Ma per tornare alla domanda iniziale: chi ha ragione? Non esistendo una verità assoluta (ancora Pirandello), lo sforzo deve essere quello di decifrare i numeri. L’Iva e le accise sui carburanti non aumenteranno. Almeno per quest’anno. Il prossimo si vedrà. Un bonus di 23, 072 miliardi. Ma qui valgono due considerazioni. Queste maggiori imposte erano solo contabilizzate nel cosiddetto “tendenziale”. Non erano ancora operanti. Lo sarebbero state se il Governo non fosse intervenuto. Erano quindi destinate ad incidere sul futuro, non sul presente. Ma come sono coperte? Con nuove imposte, per circa 5,4 miliardi, con una piccola riduzione delle spese, per poco più di 3 miliardi. Ed aumentando il deficit pubblico per la parte rimanente che fanno 14,5 miliardi. E che si traduce in un’illusione ottica. Perché quegli aumenti, oggi sterilizzati, li pagheremo, negli anni, sotto forma di maggiori interessi, a causa dell’aumento del debito.
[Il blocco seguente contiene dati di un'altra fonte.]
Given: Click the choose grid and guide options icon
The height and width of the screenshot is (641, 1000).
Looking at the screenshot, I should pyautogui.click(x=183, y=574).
È come se avessimo contratto un mutuo, che prima o poi verrà a scadenza.
È comunque innegabile che rispetto al “tendenziale”, seppur con i limiti descritti, le tasse sono state ridotte. Il netto vero, tuttavia, rappresentato dalla contrazione della spesa, è pari ad appena al 13,7 per cento dell’importo complessivo. L’86,3 per cento si scarica sul contribuente: con una percentuale pari al 23 per cento per cash (le nuove imposte) e per il resto (il 62 per cento) accendendo il mutuo di cui si diceva poc’anzi.

Ma rispetto all’anno appena trascorso? In questo secondo caso, l’aumento della pressione fiscale dovrebbe risultare più o meno pari allo 0,3 per cento del Pil, al netto dei 3 miliardi previsti per abbattere il cuneo fiscale per una platea ristretta di lavoratori dipendenti: sempre che la crescita del Pil, in termini nominali (aumento della produzione più il tasso d’inflazione), sia quella previsto dal Governo.

Questo quindi lo stato dei conti, secondo la Relazione tecnica elaborata dalla Ragioneria generale dello Stato. Abbiamo scritto i numeri su una grande lavagna. Che lasciamo alla libera interpretazione. Come si diceva, una volta, “ai posteri l’ardua sentenza”. Visto che i conti effettivi li avremo solo alla fine del 2020.